Le pays s’apprête à vivre sans aucun doute un moment historique mais aussi sensible qu’inedit de son histoire politique. Ce jeudi 22 mai, tous les regards sont tournés vers la chambre haute du Parlement, où les sénateurs doivent se prononcer sur le rapport très attendu : celui de la commission spéciale chargée d’examiner la demande de levée des immunités de Joseph Kabila, ancien président de la République et sénateur à vie.
La procédure a été enclenchée à la suite d’un réquisitoire explosif de l’Auditeur général des FARDC. Les accusations sont d’une gravité exceptionnelle : trahison, collusion avec le Rwanda, et implication présumée dans les atrocités commises par la rébellion du M23 dans l’Est du pays. Des accusations qui ébranlent l’opinion, tant elles visent une figure longtemps perçue comme intouchable.

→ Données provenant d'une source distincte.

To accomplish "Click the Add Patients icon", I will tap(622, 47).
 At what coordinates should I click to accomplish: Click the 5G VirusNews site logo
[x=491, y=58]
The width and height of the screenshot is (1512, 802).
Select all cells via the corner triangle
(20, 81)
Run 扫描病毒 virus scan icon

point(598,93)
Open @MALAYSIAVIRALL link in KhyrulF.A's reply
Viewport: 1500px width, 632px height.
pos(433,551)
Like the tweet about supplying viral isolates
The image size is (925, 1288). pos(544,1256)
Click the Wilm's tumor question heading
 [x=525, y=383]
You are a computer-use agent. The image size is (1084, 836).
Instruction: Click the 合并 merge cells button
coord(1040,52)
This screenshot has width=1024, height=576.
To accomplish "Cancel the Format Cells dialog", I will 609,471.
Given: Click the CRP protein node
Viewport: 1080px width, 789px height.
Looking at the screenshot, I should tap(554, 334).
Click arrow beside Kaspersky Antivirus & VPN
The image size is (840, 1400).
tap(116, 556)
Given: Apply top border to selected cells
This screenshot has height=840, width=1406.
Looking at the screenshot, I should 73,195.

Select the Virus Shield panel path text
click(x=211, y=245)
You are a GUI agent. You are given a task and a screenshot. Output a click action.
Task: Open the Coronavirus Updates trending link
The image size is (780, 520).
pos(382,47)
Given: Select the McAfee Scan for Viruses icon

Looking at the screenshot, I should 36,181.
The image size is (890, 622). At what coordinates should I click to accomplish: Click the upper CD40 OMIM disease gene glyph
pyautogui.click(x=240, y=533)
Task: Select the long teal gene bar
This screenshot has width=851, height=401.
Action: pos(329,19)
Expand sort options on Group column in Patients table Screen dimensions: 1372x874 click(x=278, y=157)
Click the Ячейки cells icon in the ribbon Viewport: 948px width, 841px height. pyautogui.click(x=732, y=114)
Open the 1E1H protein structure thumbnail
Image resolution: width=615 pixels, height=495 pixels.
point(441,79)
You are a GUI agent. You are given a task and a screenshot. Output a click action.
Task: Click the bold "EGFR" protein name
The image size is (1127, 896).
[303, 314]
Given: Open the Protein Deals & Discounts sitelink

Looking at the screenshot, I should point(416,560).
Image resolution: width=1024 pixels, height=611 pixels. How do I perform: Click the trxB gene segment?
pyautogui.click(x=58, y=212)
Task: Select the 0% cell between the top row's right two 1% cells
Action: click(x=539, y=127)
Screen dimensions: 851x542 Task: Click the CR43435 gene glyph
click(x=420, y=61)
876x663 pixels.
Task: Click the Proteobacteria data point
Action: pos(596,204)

Kabila, lui, garde le silence. Il est hors du pays, loin de la fièvre politique de Kinshasa. Il ne s’est pas présenté devant la commission. Pas un mot. Pas une explication. Une absence remarquée, qui nourrit les spéculations, alimente les suspicions et attise le débat sur les réseaux sociaux.
Le rapport de la commission, présidée par le sénateur Christophe Lutundula, sera soumis à la plénière. Le vote, scruté de près, pourrait ouvrir une brèche historique : pour la première fois, un ancien président congolais pourrait être exposé à des poursuites judiciaires.